Record set>
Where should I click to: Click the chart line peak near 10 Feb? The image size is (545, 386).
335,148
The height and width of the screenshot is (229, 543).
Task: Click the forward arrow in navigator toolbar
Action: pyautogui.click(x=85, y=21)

What to do>
Rewrite the lines above with "peak" changed to "high point" and all other text unchanged.

Reply to the task>
Where should I click to: Click the chart line high point near 10 Feb? The image size is (545, 386).
335,148
The height and width of the screenshot is (229, 543).
Task: Click the forward arrow in navigator toolbar
Action: pyautogui.click(x=85, y=21)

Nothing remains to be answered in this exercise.